Copy out the entries from the line with "538x493 pixels." through the end of the entries, requests included. Multiply every coordinate in the answers by 1.15 and round each to a whole number, with halves going up, and give only these lines.
★ ★ ★ ★
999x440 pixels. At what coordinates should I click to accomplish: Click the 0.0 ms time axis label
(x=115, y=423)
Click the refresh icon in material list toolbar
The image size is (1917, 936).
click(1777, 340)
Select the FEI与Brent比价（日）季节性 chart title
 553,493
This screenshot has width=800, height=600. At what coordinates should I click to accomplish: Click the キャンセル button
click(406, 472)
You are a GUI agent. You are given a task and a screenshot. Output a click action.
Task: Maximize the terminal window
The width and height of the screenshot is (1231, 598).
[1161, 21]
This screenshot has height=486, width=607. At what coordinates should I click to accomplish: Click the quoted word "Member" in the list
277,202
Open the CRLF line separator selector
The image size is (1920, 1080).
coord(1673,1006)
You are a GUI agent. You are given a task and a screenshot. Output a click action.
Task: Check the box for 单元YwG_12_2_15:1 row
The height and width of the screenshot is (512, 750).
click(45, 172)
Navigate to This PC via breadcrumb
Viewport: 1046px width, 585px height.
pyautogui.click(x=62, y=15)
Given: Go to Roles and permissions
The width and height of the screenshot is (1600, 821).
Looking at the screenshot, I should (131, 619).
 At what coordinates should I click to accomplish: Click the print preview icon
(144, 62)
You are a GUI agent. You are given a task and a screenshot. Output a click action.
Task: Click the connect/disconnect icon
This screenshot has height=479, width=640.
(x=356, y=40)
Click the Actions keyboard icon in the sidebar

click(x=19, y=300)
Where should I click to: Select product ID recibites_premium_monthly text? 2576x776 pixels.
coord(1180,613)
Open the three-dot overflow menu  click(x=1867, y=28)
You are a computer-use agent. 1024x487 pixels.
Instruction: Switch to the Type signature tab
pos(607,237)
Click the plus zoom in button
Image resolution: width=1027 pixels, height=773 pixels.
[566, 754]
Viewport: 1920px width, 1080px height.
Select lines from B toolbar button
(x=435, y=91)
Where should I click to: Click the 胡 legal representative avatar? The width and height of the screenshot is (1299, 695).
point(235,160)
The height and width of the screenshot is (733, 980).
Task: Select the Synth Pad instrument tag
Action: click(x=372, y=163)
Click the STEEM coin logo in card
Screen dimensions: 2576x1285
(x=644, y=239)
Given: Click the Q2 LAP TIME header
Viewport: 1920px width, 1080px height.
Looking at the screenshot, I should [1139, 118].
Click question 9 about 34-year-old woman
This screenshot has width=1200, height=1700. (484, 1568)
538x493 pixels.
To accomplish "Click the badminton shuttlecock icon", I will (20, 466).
★ ★ ★ ★
(Result of this task):
538x493 pixels.
To accomplish "Click the badminton shuttlecock icon", I will (23, 536).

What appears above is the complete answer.